The i-Meet Planner Confidence Index Barometer is now in its 13th week and when the survey started on 31-Mar-2020 planners were confidently predicting that face-to-face meetings would resume in either the May-July or August-September periods, with 28% and 29% respectively. Only 8% predicted their business travel would need to be delayed until 2021.
As the weeks progressed so the confidence in getting face-to-face meetings under way started to drop back. On 30-Apr-2020 the survey revealed a change to 38% predicting the start to be in the October-December timeframe with an increase to 19% feeling the delay was more likely to be in 2021.
By 31-May-2020 that delay to 2021 had risen to 44% of respondents and now 13 weeks on things have changed considerably. This week shows that now 64% of respondents predict face-to-face meetings won’t now take place until 2021.
This trend corresponds with the latest update of International Air Transport Association’s (IATA) survey of travellers across 11 countries which has also seen confidence dropping. In April, IATA’s survey indicated that 60% of travellers were predicting a wait of just one to two months after the pandemic has subsided before travelling, while in June the percentage had dropped to 45%.
The largest share of people, (36%) now expect to fly in around six months from containment of the virus, while 14% of respondents expect to wait around 12 months – around double the share from both the February and April surveys.
Containment of the virus of course will vary from country to country but globally that is a gloomy picture with international business travel likely not to return to any great degree until 2021. These two surveys appear to support the view that while leisure travel is likely to begin to pick up in the third quarter of the year, business travel will be slower to recover and likely only from 2021.
The duty of care of companies for their employees is likely to be influencing this continuing delay as countries continue to battle the virus and talks of a second wave become louder. Leisure travellers on the other hand can take their own risks.
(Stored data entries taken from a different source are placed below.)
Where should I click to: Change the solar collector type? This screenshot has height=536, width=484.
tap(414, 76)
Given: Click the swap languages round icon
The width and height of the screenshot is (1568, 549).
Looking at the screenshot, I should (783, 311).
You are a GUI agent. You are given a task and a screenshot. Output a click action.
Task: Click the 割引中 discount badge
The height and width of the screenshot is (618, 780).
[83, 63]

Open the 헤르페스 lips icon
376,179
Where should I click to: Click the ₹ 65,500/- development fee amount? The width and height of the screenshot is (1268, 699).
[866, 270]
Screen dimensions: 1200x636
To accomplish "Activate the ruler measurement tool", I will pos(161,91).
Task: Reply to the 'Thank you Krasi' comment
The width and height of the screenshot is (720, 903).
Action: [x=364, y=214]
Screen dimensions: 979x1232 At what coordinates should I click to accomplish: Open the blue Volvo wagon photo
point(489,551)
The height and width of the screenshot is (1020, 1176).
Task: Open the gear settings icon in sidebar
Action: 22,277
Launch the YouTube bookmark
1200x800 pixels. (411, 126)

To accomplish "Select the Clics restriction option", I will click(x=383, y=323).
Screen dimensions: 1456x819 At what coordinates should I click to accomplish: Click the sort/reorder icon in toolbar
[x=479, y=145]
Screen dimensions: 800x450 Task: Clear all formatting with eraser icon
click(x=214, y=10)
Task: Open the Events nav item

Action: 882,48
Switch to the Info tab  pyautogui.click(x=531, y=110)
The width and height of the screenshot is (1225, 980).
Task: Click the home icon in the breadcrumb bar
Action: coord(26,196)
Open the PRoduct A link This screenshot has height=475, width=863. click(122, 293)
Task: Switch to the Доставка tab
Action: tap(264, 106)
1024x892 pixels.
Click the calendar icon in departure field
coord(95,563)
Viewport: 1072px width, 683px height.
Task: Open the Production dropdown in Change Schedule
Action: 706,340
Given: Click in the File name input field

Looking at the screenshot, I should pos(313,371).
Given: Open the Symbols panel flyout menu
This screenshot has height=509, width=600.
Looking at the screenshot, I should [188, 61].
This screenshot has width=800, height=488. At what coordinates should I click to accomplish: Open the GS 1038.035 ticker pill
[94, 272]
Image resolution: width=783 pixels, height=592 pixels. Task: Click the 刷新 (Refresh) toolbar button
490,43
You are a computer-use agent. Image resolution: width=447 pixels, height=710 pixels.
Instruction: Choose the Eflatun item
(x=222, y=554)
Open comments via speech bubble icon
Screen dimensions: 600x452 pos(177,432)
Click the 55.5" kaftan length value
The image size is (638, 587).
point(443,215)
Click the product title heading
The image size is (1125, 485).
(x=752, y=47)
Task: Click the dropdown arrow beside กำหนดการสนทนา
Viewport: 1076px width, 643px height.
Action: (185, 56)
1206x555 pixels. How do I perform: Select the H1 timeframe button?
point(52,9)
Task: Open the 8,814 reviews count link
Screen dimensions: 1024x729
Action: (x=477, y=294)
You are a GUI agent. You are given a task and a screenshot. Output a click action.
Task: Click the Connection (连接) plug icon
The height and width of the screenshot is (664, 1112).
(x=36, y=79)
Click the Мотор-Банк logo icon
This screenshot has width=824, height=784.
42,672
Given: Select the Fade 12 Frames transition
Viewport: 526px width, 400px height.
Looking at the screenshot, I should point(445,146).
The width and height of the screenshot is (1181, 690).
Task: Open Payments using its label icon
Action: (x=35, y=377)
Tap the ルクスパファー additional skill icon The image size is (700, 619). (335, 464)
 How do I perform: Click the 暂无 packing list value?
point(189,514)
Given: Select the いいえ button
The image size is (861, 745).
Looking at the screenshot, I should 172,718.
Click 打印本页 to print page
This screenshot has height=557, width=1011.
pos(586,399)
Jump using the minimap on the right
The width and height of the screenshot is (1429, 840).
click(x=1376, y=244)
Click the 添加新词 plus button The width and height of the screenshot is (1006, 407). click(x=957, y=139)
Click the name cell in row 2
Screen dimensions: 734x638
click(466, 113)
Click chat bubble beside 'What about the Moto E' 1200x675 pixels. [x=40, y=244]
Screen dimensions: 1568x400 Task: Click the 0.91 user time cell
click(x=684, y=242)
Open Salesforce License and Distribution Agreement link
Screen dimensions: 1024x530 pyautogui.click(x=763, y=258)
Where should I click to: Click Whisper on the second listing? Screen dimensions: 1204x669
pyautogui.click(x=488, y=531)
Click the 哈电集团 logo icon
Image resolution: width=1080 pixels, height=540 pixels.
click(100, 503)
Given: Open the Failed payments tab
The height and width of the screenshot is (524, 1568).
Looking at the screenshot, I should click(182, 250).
As highlighted last week by The Blue Swan Daily, certain sectors are likely to resume travel earlier, with those in the mining and construction sector indicating a faster return to travel.
Some conferences and events are however starting up again in various parts of the world. With the virus largely contained in Australia and New Zealand this is an area likely to begin to see signs of an early return to business travel – at least within the region. CAPA – Centre for Aviation is holding its first live event since the pandemic, taking place in Adelaide on 5-6 Aug-2020, and focusing on recovery in the region.
The Australia Pacific Aviation Summit will evolve to become a hybrid event with a live component together with a variety of international speakers beamed in from around the world. Speakers will share their insights and perspectives on the road to recovery for the region as well as for the rest of the world.
It will be interesting to hear first hand how Sydney Airport, Tourism Australia, Virgin Australia and Alliance Airlines will see the resilience of travel in the region, with additional insights from Scoot and Japan Airlines amongst others.